当然彼の死を悲しむ者はおらず、むしろ暴虐が終わったことに感謝するものが大半だったのは想像に難くない。
レイクの次代の小隊長にはウィルが選ばれたようだ。
王都へと期間途中だった騎士団長が戻ってきて、格式に従ってウィルに部隊が与えられる式が執り行われた。
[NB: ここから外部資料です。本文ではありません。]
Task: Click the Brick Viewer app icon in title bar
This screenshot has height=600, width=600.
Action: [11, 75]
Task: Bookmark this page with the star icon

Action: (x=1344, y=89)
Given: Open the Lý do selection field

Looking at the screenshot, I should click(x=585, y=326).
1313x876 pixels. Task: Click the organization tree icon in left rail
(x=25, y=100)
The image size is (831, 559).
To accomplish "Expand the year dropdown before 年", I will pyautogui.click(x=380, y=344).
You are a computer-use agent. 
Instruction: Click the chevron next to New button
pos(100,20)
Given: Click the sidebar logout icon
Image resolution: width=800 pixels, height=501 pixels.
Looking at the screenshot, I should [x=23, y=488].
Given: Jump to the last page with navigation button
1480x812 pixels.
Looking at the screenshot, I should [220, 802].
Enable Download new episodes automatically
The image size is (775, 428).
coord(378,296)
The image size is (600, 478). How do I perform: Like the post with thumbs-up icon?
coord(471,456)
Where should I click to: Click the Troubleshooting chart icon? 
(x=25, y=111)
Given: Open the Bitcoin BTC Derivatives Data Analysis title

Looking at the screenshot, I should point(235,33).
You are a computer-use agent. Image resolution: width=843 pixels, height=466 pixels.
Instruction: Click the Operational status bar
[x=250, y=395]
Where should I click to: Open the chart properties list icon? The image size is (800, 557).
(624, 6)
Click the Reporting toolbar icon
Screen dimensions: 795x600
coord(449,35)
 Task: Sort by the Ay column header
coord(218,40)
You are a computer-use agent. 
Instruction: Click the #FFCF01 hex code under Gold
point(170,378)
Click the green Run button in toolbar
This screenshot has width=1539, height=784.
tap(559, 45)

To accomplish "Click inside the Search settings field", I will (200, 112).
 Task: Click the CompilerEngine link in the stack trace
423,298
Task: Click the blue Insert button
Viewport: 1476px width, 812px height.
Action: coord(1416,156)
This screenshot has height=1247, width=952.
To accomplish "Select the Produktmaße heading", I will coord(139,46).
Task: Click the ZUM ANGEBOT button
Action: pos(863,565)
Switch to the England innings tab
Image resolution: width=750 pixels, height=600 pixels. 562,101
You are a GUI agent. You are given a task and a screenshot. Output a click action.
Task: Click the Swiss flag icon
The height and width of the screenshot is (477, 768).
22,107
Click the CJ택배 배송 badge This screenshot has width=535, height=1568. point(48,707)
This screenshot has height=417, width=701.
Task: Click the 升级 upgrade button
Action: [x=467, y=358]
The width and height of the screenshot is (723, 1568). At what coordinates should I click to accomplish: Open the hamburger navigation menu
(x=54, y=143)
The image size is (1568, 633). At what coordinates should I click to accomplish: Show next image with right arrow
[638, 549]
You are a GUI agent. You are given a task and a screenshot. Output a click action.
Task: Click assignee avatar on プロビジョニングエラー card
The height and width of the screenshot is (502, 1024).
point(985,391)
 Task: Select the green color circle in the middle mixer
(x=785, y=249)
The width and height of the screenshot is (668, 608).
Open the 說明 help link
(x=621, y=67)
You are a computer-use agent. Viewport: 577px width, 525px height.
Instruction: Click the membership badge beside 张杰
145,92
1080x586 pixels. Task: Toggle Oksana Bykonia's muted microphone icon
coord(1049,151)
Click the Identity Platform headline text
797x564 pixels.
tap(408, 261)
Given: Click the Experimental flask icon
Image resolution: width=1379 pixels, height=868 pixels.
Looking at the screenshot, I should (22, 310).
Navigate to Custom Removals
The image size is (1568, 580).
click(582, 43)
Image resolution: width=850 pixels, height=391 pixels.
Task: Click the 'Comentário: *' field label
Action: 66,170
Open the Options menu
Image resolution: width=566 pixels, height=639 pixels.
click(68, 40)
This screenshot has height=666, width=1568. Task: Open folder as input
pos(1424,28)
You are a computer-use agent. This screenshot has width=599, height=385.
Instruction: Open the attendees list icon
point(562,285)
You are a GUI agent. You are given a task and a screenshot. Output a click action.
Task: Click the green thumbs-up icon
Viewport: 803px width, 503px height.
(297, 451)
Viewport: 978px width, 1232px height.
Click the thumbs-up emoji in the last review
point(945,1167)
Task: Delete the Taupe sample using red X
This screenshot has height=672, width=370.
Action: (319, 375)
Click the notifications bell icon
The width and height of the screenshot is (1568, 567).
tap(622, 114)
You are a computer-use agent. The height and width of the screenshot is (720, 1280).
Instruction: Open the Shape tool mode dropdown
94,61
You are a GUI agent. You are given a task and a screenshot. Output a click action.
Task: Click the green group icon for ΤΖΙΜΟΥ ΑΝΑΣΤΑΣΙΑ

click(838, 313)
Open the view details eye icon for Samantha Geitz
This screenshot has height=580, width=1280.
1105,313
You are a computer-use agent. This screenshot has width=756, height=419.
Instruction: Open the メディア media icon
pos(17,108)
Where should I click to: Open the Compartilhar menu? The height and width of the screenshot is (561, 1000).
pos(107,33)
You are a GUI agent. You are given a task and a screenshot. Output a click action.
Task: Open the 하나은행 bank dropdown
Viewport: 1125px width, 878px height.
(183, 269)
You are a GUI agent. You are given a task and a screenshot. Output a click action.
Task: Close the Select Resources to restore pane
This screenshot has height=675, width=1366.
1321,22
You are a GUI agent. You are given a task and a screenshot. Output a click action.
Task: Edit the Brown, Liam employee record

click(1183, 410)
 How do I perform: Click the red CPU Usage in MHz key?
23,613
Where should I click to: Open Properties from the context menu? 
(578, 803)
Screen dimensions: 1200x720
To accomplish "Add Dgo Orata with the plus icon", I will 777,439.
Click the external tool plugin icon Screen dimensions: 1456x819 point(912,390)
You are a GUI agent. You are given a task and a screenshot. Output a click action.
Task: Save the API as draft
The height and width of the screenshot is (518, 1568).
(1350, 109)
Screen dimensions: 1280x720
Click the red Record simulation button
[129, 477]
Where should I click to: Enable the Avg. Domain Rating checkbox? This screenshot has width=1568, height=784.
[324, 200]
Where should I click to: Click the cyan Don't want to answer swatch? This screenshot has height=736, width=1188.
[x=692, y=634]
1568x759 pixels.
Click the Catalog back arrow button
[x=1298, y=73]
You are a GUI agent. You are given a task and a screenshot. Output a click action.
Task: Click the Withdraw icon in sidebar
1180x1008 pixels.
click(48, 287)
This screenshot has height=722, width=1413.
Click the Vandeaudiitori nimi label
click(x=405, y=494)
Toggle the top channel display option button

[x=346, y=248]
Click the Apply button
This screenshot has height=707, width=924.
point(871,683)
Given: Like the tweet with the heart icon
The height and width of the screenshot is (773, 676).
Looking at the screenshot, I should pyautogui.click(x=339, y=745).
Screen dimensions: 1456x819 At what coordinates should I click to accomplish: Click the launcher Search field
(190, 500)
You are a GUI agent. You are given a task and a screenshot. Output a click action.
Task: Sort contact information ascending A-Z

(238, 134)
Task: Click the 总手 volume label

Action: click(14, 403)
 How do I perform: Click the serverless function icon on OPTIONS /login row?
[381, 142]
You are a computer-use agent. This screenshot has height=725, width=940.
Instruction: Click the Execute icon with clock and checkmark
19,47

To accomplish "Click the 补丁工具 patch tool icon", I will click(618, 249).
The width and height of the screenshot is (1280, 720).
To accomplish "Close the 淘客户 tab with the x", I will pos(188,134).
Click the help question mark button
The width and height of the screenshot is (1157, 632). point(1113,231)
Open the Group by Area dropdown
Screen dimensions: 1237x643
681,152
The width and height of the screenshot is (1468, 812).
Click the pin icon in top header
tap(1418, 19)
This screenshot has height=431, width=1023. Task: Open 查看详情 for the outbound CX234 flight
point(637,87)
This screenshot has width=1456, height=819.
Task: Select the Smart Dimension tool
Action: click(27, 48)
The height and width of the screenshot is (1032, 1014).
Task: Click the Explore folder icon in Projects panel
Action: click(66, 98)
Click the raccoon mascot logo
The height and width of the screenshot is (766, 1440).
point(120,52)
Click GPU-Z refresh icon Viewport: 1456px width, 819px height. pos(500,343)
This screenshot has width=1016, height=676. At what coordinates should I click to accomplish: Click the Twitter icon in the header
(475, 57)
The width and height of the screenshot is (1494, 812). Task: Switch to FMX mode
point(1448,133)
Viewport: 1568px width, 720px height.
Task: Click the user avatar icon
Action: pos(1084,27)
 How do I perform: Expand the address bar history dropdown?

訓練を終えて家に帰ると、そこには昨日とは別の世界があった。
ベッドだけではなく家全ての家具が新品になっており、壁の罅割れもすっかり見当たらない。
当然、床の粘液は念入りに消されている。
「ご主人様、お帰りなさいませ」
そして、一番の違いは彼女だ。
扉を開けた途端、見知らぬ女性が箒を持ってゴミを集めていていたら誰だって驚くだろう。
「あなたは?」
「私は小隊長ウィル様にお仕えしている、リリと申します」
ウィルの質問に、リリと名乗る女性は笑顔を崩さないまま答える。
昨日までの彼はメイドを雇う金銭も無かったし、雇った記憶もないのだが……。
「どうして僕に仕えるの?」
「……美味しい鳥肉を下さったではありませんか」
その言葉でウィルは全てを察した。
さっきのリリの言葉の、お仕え『している』の意味も含めて、リリとの出会いも全てを思い出す。
「そっか、じゃあまず二人で鳥肉を食べよう……有難う、リリ」
そう言って、レイクの通り魔で当日に食べられなかった鳥肉を机に置く。
ウィルの言葉にリリは呆気に取られていたが、すぐに満面の笑みをウィルに見せた。